Error handlingedit

There are two kind of errors that can occur during execution of the forwarder:

  1. Errors before the ingestion phase begins
  2. Errors during the ingestion phase
Errors before ingestionedit

For errors that occur before ingestion begins (1), the function will return a failure. These errors are mostly due to misconfiguration, incorrect permissions for AWS resources, etc. Most importantly, when an error occurs at this stage we don’t have any status for events that are ingested, so there’s no requirement to keep data, and the function can fail safely. In the case of SQS messages and Kinesis data stream records, both will go back into the queue and trigger the function again with the same payload.

Errors during ingestionedit

For errors that occur during ingestion (2), the situation is different. We do have a status for N failed events out of X total events; if we fail the whole function then all X events will be processed again. While the N failed ones could potentially succeed, the remaining X-N will definitely fail, because the data streams are append-only (the function would attempt to recreate already ingested documents using the same document ID).

So the forwarder won’t return a failure for errors during ingestion; instead, the payload of the event that failed to be ingested will be sent to a replay SQS queue, which is automatically set up during the deployment. The replay SQS queue is not set as an Event Source Mapping for the function by default, which means you can investigate and consume (or not) the message as preferred.

You can temporarily set the replay SQS queue as an Event Source Mapping for the forwarder, which means messages in the queue will be consumed by the function and ingestion retried for transient failures. If the failure persists, the affected log entry will be moved to a DLQ after three retries.

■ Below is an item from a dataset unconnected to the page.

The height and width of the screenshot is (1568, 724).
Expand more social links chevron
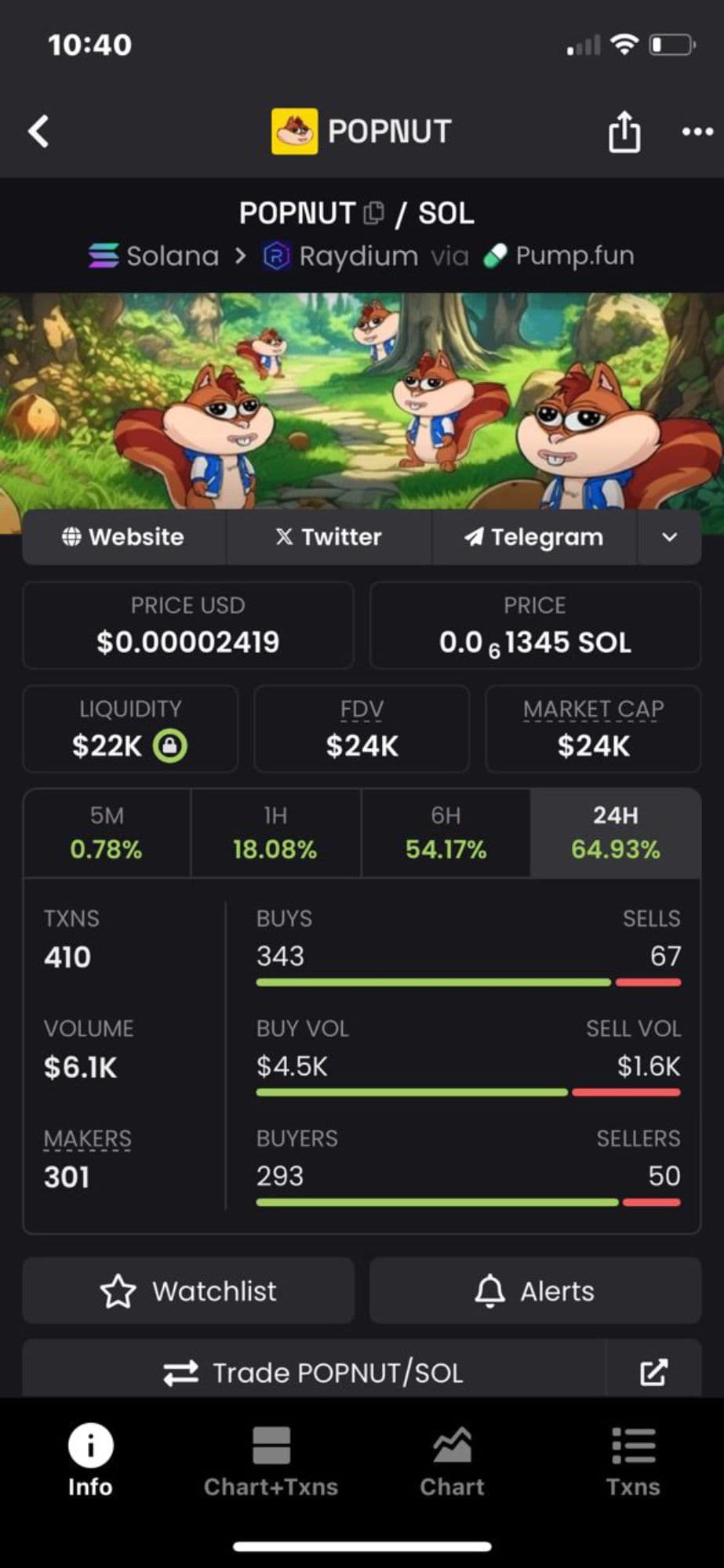tap(669, 537)

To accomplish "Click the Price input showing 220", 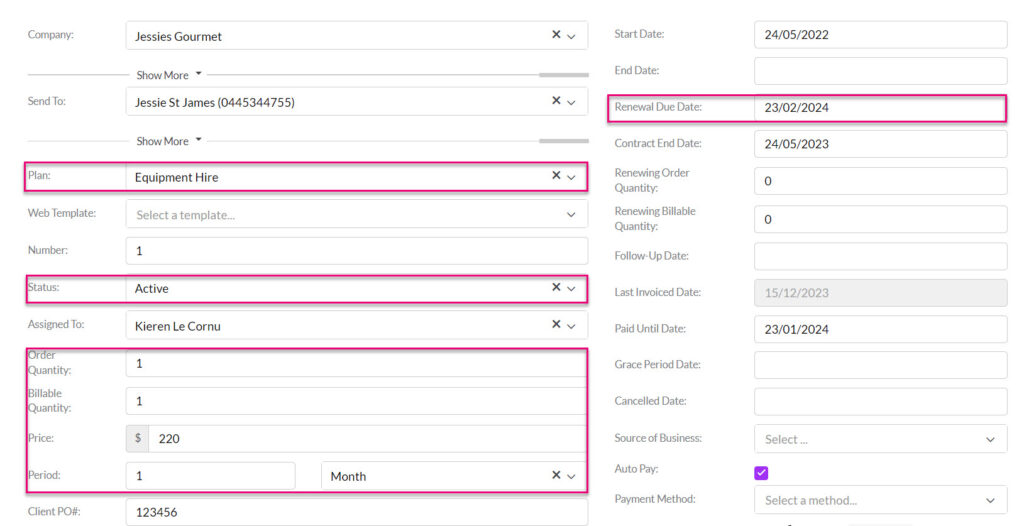I will point(368,438).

Every other error that occurs during the execution of the forwarder is silently ignored, and reported to the APM server if instrumentation is enabled.

Execution timeoutedit

There is a grace period of 2 minutes before the timeout of the Lambda function where no more ingestion will occur. Instead, during this grace period the forwarder will collect and handle any unprocessed payloads in the batch of the input used as trigger.

For CloudWatch Logs event, Kinesis data stream, S3 SQS Event Notifications and direct SQS message payload inputs, the unprocessed batch will be sent to the SQS continuing queue.